■ Given problem 1: Write out part of the passage on the TCP half-open connection queue word for word, starting with "What happens if" and going on through "What is inet_csk_reqsk_queue_len(sk)?".

What happens if the semi-connection queue is exhausted? We can still find the answer in the kernel. In tcp_conn_request(), we can see the following paragraph:

 if (!want_cookie && !isn) { /* Kill the following clause, if you dislike this way. */ if (!net->ipv4.sysctl_tcp_syncookies && (net->ipv4.sysctl_max_syn_backlog - inet_csk_reqsk_queue_len(sk) < (net->ipv4.sysctl_max_syn_backlog >> 2)) && !tcp_peer_is_proven(req, dst)) { /* Without syncookies last quarter of * backlog is filled with destinations, * proven to be alive. * It means that we continue to communicate * to destinations, already remembered * to the moment of synflood. */ pr_drop_req(req, ntohs(tcp_hdr(skb)->source), rsk_ops->family); goto drop_and_release; } isn = af_ops->init_seq(skb); }

Here are some related concepts:

  • What is a syncookie?
  • What is inet_csk_reqsk_queue_len(sk)?

[Records for locating displayed items]
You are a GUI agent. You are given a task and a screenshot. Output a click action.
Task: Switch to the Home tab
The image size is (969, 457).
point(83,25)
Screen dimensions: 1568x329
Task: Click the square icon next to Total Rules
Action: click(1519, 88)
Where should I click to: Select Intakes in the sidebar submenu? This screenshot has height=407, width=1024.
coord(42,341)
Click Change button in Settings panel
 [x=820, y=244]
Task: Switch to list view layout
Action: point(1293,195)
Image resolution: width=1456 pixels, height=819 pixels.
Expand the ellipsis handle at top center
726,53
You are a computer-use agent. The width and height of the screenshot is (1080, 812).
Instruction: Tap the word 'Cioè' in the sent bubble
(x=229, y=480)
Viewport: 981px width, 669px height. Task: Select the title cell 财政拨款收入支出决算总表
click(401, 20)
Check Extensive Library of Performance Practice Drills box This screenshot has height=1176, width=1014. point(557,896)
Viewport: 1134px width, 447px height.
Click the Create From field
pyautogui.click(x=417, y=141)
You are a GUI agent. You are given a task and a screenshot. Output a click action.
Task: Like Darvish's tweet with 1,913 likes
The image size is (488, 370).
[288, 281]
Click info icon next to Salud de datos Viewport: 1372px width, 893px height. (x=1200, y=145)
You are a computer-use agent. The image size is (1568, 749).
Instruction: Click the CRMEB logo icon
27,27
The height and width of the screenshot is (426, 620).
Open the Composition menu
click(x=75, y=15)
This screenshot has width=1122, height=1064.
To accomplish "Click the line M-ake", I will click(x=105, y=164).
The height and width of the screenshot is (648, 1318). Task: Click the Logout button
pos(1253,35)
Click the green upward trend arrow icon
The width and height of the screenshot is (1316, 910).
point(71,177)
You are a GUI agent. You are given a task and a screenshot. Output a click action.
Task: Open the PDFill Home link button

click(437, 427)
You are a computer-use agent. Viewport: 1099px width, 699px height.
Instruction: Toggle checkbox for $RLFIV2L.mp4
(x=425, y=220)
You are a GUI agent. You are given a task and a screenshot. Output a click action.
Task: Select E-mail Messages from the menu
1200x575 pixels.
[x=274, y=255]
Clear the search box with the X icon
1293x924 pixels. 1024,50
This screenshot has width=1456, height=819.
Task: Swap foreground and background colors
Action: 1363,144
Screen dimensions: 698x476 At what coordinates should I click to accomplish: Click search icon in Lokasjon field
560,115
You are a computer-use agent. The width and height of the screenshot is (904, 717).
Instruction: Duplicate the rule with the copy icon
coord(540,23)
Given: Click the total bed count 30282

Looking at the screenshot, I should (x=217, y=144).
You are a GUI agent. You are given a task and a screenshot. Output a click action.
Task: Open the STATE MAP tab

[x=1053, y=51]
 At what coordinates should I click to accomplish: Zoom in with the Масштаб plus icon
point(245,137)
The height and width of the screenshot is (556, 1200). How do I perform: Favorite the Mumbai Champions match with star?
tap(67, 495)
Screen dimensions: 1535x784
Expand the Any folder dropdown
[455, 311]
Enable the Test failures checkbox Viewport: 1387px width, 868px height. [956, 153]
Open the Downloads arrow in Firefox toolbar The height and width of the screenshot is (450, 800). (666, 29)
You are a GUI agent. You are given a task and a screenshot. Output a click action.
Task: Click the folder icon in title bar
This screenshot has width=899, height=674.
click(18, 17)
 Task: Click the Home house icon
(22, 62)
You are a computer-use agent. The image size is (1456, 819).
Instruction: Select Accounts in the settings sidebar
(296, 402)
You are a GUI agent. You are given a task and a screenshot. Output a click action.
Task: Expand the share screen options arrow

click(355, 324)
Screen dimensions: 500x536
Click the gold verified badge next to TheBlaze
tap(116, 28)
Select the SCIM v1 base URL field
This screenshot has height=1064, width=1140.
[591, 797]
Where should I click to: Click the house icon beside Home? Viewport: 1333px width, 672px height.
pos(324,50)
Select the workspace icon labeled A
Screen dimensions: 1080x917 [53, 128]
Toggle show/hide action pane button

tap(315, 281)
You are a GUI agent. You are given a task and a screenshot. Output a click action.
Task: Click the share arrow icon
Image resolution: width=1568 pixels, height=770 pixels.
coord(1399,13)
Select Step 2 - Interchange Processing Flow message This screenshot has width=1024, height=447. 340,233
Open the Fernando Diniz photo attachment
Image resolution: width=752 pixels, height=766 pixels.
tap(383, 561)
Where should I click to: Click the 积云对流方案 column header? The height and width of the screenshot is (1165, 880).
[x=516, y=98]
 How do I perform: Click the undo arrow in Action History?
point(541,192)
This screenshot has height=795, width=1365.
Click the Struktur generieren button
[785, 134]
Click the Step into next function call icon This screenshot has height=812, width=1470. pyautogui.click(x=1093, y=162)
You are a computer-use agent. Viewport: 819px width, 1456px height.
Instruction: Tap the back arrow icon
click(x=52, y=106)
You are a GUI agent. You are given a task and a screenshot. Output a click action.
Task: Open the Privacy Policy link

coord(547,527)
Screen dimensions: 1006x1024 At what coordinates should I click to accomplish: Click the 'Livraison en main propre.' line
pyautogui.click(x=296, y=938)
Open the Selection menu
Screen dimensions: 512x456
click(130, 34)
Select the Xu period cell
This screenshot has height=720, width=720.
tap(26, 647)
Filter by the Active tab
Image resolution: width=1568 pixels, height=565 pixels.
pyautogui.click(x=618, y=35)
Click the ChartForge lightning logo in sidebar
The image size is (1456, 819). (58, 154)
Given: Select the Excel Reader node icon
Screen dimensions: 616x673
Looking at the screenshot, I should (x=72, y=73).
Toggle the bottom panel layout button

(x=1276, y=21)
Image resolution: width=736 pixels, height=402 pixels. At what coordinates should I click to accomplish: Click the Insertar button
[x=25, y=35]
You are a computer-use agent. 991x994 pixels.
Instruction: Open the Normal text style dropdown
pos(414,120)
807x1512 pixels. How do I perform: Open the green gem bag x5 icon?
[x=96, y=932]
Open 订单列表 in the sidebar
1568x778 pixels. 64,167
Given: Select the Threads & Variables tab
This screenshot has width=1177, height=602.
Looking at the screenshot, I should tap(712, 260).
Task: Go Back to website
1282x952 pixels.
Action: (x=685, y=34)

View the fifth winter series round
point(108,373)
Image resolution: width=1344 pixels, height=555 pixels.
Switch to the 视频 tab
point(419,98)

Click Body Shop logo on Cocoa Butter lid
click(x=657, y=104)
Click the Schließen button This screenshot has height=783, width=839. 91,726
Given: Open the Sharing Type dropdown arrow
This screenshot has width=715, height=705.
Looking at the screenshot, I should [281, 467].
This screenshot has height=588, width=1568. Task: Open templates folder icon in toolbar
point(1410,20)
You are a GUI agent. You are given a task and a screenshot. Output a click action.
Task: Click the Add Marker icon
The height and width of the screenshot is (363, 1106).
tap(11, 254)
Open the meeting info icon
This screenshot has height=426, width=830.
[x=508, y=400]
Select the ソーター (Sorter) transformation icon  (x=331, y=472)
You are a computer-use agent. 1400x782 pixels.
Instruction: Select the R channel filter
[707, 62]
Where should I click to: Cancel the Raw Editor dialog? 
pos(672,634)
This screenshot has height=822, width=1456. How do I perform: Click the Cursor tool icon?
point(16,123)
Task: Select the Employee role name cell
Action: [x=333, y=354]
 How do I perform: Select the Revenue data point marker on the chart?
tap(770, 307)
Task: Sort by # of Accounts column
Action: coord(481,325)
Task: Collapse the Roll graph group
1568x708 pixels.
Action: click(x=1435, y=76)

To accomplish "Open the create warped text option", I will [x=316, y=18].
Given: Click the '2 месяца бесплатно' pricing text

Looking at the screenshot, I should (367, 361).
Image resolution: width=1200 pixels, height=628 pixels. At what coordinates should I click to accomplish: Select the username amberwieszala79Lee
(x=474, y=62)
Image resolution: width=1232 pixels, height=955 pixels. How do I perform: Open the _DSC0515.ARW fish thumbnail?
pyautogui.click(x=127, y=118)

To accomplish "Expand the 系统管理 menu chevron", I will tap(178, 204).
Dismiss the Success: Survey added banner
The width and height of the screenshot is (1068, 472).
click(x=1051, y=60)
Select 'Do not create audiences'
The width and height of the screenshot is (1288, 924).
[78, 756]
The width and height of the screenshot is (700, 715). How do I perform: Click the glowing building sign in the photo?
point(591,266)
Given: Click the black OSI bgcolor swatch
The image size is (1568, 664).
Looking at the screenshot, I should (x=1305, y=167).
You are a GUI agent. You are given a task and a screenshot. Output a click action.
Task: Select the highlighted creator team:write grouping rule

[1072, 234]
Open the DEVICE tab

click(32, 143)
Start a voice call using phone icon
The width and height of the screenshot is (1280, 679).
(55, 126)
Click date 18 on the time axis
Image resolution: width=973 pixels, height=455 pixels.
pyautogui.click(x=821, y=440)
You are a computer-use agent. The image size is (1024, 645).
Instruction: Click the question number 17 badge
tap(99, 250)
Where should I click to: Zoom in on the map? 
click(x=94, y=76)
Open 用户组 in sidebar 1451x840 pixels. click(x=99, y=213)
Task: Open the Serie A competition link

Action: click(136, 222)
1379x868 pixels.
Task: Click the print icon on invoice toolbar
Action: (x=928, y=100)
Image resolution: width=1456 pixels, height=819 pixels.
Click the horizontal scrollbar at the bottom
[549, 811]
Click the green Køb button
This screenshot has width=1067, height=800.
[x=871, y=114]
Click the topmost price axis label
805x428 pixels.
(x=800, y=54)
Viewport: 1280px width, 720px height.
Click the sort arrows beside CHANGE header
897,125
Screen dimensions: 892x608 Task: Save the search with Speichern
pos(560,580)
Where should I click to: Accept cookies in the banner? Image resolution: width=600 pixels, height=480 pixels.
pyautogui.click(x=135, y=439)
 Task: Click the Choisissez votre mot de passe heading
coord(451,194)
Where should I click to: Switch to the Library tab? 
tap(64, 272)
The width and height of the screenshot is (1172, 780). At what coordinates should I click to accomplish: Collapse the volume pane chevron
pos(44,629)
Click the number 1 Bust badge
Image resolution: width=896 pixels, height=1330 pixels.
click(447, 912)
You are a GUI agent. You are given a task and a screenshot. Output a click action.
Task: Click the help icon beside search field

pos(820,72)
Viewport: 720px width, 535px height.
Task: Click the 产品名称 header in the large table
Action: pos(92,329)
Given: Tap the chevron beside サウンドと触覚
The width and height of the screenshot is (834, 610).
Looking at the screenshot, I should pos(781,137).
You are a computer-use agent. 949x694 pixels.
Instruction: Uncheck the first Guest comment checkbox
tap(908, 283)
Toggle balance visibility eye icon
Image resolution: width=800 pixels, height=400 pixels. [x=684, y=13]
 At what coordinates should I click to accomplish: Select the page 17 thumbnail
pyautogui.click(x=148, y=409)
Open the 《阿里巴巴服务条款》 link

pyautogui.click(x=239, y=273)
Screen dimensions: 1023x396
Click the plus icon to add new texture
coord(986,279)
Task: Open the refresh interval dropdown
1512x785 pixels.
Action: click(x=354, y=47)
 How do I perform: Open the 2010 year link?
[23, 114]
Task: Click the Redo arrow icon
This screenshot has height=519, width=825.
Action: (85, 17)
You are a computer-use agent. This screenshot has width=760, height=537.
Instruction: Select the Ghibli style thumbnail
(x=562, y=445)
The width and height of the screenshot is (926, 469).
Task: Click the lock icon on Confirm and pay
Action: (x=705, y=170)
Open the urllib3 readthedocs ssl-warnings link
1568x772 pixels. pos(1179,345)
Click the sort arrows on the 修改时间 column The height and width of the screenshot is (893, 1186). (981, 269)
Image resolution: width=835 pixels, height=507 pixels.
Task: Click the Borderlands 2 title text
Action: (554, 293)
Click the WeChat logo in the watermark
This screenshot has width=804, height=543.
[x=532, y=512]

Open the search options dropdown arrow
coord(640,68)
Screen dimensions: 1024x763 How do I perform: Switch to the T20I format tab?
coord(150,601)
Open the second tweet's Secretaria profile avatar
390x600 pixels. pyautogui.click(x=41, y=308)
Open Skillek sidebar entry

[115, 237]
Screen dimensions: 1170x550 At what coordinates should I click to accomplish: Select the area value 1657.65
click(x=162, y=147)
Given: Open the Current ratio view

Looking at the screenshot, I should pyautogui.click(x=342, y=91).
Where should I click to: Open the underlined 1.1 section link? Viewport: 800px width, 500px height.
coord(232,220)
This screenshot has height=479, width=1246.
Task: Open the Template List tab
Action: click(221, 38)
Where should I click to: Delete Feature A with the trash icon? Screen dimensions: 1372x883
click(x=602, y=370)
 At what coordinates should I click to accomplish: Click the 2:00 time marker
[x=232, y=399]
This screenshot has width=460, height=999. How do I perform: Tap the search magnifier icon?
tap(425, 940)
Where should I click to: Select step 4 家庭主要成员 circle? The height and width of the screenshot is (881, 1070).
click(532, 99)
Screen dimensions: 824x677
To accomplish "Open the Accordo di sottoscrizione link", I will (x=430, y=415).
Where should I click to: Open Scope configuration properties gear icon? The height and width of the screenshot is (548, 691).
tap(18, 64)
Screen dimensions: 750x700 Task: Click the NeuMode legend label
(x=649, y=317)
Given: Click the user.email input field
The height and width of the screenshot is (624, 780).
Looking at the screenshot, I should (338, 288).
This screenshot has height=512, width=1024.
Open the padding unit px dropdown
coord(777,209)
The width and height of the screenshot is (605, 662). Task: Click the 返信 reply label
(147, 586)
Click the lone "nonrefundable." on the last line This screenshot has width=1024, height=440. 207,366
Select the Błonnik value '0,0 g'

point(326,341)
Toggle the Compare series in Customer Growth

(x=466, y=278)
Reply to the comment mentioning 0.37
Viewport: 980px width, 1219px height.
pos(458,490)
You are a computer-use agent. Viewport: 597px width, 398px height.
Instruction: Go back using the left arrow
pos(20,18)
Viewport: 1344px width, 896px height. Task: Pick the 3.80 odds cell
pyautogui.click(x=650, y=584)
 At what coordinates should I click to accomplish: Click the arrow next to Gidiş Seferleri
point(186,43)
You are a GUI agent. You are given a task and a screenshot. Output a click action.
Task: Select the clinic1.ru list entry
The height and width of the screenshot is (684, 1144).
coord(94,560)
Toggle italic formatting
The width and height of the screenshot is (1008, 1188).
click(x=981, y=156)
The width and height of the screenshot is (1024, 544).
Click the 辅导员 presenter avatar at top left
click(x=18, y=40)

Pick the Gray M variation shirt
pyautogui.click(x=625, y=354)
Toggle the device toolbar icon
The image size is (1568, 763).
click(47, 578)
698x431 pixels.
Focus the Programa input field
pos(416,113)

■ Given problem 2: Give again, unchanged, the lines of the records starting with the line with "Start a voice call using phone icon" and going on through the line with "pos(560,580)", both included.

■ Reply 1:
What happens if the semi-connection queue is exhausted? We can still find the answer in the kernel. In tcp_conn_request(), we can see the following paragraph:

 if (!want_cookie && !isn) { /* Kill the following clause, if you dislike this way. */ if (!net->ipv4.sysctl_tcp_syncookies && (net->ipv4.sysctl_max_syn_backlog - inet_csk_reqsk_queue_len(sk) < (net->ipv4.sysctl_max_syn_backlog >> 2)) && !tcp_peer_is_proven(req, dst)) { /* Without syncookies last quarter of * backlog is filled with destinations, * proven to be alive. * It means that we continue to communicate * to destinations, already remembered * to the moment of synflood. */ pr_drop_req(req, ntohs(tcp_hdr(skb)->source), rsk_ops->family); goto drop_and_release; } isn = af_ops->init_seq(skb); }

Here are some related concepts:

  • What is a syncookie?
  • What is inet_csk_reqsk_queue_len(sk)?

■ Reply 2:
Start a voice call using phone icon
The width and height of the screenshot is (1280, 679).
(55, 126)
Click date 18 on the time axis
Image resolution: width=973 pixels, height=455 pixels.
pyautogui.click(x=821, y=440)
You are a computer-use agent. The image size is (1024, 645).
Instruction: Click the question number 17 badge
tap(99, 250)
Where should I click to: Zoom in on the map? 
click(x=94, y=76)
Open 用户组 in sidebar 1451x840 pixels. click(x=99, y=213)
Task: Open the Serie A competition link

Action: click(136, 222)
1379x868 pixels.
Task: Click the print icon on invoice toolbar
Action: (x=928, y=100)
Image resolution: width=1456 pixels, height=819 pixels.
Click the horizontal scrollbar at the bottom
[549, 811]
Click the green Køb button
This screenshot has width=1067, height=800.
[x=871, y=114]
Click the topmost price axis label
805x428 pixels.
(x=800, y=54)
Viewport: 1280px width, 720px height.
Click the sort arrows beside CHANGE header
897,125
Screen dimensions: 892x608 Task: Save the search with Speichern
pos(560,580)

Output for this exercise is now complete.